BEGIN Records for processing

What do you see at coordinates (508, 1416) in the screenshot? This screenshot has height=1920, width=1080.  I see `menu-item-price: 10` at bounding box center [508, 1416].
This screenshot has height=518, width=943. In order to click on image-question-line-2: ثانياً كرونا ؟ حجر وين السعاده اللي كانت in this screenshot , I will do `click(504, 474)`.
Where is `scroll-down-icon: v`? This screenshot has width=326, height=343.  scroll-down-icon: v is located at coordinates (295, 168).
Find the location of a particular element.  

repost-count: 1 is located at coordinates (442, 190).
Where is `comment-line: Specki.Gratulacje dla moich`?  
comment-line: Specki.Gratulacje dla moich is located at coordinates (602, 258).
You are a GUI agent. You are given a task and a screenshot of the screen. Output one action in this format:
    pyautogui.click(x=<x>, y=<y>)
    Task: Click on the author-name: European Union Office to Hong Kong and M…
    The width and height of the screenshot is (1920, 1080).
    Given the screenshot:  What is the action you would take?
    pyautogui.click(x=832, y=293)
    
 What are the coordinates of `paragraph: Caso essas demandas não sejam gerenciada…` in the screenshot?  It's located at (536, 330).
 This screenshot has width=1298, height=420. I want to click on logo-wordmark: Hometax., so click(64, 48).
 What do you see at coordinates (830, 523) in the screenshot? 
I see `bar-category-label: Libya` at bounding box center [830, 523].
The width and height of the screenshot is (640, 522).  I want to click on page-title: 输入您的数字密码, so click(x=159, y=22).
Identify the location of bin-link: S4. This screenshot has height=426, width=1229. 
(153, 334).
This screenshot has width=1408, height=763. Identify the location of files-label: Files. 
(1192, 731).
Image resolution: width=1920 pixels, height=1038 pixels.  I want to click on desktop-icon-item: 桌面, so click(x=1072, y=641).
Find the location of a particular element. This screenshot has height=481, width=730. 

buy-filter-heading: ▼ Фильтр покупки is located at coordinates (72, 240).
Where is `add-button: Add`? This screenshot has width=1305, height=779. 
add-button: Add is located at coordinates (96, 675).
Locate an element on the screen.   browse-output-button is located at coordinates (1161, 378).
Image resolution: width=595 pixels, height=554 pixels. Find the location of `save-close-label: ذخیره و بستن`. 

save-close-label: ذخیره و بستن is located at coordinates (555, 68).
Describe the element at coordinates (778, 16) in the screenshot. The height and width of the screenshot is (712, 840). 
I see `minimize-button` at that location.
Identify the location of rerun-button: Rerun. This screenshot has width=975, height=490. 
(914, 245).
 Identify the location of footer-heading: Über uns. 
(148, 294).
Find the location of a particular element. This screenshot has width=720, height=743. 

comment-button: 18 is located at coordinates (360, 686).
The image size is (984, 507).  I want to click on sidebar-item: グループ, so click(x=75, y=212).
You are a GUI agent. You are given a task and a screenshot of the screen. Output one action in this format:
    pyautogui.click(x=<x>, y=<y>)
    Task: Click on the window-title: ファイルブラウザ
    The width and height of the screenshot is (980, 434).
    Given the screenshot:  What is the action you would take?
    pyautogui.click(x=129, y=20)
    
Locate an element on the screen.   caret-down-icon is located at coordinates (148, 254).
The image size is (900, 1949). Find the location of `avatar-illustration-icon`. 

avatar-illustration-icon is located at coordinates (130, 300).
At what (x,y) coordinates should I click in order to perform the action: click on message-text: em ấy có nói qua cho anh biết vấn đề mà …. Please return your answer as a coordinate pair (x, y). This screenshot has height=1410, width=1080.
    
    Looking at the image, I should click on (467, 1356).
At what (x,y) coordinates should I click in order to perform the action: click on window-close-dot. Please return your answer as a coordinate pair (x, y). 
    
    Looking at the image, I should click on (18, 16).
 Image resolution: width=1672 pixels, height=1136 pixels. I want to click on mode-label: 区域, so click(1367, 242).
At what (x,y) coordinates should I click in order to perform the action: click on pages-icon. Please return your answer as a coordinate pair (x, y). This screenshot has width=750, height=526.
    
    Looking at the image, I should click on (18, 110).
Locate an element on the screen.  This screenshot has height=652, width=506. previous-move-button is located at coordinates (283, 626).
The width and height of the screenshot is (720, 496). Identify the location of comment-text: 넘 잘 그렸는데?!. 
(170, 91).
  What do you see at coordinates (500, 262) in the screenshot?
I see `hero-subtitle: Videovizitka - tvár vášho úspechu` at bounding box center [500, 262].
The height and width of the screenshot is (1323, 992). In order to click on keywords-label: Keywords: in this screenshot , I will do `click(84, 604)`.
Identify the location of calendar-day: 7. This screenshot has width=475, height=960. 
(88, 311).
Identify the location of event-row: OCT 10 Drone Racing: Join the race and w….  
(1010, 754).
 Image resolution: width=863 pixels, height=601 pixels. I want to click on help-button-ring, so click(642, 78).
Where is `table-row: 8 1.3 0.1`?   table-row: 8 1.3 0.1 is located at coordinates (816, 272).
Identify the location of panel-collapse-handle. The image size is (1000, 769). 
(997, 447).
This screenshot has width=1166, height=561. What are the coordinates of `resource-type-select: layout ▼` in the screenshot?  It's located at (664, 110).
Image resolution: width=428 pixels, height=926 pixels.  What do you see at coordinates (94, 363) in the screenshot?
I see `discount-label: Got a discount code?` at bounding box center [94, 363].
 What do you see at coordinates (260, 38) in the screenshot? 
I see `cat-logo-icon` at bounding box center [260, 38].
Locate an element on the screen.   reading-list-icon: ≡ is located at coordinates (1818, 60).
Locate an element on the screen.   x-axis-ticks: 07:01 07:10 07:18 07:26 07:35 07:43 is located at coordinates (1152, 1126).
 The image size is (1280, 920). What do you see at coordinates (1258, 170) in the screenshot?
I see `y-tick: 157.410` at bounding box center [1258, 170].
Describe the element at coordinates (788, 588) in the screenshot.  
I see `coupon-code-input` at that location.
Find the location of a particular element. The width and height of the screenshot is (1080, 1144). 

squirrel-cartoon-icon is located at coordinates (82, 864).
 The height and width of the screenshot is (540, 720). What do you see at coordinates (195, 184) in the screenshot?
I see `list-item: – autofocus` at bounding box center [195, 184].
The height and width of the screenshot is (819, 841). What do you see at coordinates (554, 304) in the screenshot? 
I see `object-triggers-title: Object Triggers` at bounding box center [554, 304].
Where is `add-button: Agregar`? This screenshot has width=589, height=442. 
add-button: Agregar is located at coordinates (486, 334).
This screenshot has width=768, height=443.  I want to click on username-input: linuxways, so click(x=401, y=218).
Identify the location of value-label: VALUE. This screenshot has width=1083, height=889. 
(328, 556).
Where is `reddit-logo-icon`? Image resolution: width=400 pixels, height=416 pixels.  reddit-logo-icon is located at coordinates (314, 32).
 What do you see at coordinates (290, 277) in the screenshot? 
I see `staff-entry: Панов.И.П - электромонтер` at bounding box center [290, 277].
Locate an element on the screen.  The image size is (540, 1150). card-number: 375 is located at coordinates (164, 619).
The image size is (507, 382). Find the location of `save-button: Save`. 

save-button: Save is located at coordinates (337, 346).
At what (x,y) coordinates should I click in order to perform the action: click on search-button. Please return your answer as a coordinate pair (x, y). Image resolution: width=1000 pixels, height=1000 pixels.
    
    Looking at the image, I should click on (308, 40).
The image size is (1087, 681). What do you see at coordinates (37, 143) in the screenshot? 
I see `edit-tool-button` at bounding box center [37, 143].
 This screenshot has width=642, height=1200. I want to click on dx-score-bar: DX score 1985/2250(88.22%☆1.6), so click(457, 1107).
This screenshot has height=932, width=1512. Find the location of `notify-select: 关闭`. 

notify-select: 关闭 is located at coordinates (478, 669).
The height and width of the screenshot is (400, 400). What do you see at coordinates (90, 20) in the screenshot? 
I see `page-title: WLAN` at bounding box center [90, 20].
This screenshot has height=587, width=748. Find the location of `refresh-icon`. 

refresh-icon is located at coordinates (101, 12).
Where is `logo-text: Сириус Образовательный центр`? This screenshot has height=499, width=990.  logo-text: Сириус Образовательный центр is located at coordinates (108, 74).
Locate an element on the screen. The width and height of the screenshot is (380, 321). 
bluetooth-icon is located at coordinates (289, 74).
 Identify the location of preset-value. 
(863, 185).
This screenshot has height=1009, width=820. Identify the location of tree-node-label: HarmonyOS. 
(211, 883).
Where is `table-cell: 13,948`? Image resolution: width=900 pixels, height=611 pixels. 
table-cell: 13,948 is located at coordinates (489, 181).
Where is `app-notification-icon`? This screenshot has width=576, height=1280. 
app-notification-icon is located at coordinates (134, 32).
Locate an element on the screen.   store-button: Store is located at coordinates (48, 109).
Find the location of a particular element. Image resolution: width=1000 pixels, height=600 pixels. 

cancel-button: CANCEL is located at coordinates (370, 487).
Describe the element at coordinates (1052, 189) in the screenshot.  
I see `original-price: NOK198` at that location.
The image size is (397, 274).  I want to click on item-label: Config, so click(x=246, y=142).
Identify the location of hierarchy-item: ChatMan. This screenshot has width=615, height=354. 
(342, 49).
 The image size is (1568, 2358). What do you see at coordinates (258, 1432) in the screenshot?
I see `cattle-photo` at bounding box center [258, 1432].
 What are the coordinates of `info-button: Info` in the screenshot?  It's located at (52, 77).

END Records for processing

▸ **Your task**:
Reproduce the material verbatim, starting with the line that contains "This screenshot has height=587, width=748." and continuing through the end of the material, with both of those lines included.

▸ **Answer section**:
This screenshot has height=587, width=748. Find the location of `refresh-icon`. 

refresh-icon is located at coordinates (101, 12).
Where is `logo-text: Сириус Образовательный центр`? This screenshot has height=499, width=990.  logo-text: Сириус Образовательный центр is located at coordinates (108, 74).
Locate an element on the screen. The width and height of the screenshot is (380, 321). 
bluetooth-icon is located at coordinates (289, 74).
 Identify the location of preset-value. 
(863, 185).
This screenshot has height=1009, width=820. Identify the location of tree-node-label: HarmonyOS. 
(211, 883).
Where is `table-cell: 13,948`? Image resolution: width=900 pixels, height=611 pixels. 
table-cell: 13,948 is located at coordinates (489, 181).
Where is `app-notification-icon`? This screenshot has width=576, height=1280. 
app-notification-icon is located at coordinates (134, 32).
Locate an element on the screen.   store-button: Store is located at coordinates (48, 109).
Find the location of a particular element. Image resolution: width=1000 pixels, height=600 pixels. 

cancel-button: CANCEL is located at coordinates (370, 487).
Describe the element at coordinates (1052, 189) in the screenshot.  
I see `original-price: NOK198` at that location.
The image size is (397, 274).  I want to click on item-label: Config, so click(x=246, y=142).
Identify the location of hierarchy-item: ChatMan. This screenshot has width=615, height=354. 
(342, 49).
 The image size is (1568, 2358). What do you see at coordinates (258, 1432) in the screenshot?
I see `cattle-photo` at bounding box center [258, 1432].
 What are the coordinates of `info-button: Info` in the screenshot?  It's located at (52, 77).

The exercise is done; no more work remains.